It's fairly disturbing that on first glance it's difficult to tell a difference between the insane ranting of a Lyndon LaRouche publication (LaRouche is an extremist par excellence, seeming to have mixed some of the worst aspect of various extremist ideologies from across the political spectrum) and the sort of thing you can hear on Fox News from Glenn Beck or Jonah Goldberg on any given day.Dave Weigel has noticed the same thing.
After noting that the disturbed woman who accused Rep. Barney Frank (D-Mass.) of supporting a “Nazi policy” was a LaRouche cultist, I checked out the trove of videos that LaRouche’s Virginia-based organization has made available since the health care debate began; they upload new ones at least once daily at their YouTube channel.
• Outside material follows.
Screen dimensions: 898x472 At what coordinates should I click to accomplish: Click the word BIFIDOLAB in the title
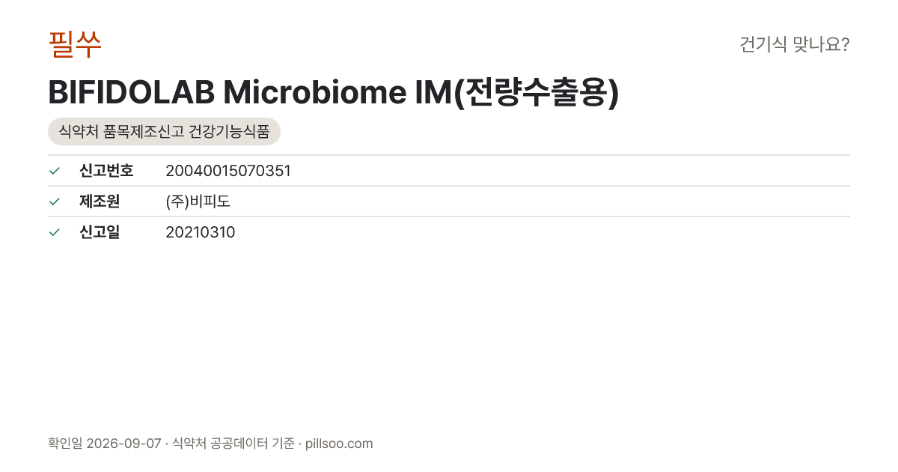click(131, 93)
And comparing their rhetoric to the rhetoric of mainstream Republicans is downright eerie.What is really disturbing is that in LaRouche you have someone who has been involved in extremist politics across the political spectrum. And yet the tactics he and his followers use to demonize political opponents are now identical tactics that mainstream Republicans and pseudo-conservative propagandists in the media use on a regular basis.
When a mainstream political party is pandering to the same passions as someone like LaRouche, and using the same tactics, that is not a good sign. It demonstrates quite clearly that the Republican party is mainstreaming extremist villainy.